#### DATASET
--------------------------------------------------

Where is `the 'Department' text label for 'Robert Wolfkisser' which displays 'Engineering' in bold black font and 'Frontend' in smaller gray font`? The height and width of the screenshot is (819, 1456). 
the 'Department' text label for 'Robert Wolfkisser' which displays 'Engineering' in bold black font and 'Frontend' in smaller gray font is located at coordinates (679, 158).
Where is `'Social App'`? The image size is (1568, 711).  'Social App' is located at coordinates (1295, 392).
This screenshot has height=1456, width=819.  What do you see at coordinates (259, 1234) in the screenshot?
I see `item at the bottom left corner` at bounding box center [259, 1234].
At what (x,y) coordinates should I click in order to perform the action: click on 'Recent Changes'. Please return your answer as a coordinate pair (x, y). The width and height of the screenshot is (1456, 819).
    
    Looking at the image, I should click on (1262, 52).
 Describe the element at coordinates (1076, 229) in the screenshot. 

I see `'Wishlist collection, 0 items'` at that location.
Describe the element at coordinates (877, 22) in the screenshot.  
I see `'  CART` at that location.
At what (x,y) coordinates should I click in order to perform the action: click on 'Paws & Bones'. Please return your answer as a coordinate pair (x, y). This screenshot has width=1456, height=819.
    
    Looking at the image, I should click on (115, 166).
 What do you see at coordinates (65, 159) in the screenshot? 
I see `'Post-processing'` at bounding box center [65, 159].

--------------------------------------------------

#### PROBLEM DETAILS
Rewrite the stretch from the line containing "is (1456, 819)." through the end of the items, putting "screen capture" wherever "screenshot" appears and changing nothing else.

#### SOLUTION TO THE EXERCISE
At what (x,y) coordinates should I click in order to perform the action: click on 'Recent Changes'. Please return your answer as a coordinate pair (x, y). The width and height of the screen capture is (1456, 819).
    
    Looking at the image, I should click on (1262, 52).
 Describe the element at coordinates (1076, 229) in the screen capture. 

I see `'Wishlist collection, 0 items'` at that location.
Describe the element at coordinates (877, 22) in the screen capture.  
I see `'  CART` at that location.
At what (x,y) coordinates should I click in order to perform the action: click on 'Paws & Bones'. Please return your answer as a coordinate pair (x, y). This screen capture has width=1456, height=819.
    
    Looking at the image, I should click on (115, 166).
 What do you see at coordinates (65, 159) in the screen capture? 
I see `'Post-processing'` at bounding box center [65, 159].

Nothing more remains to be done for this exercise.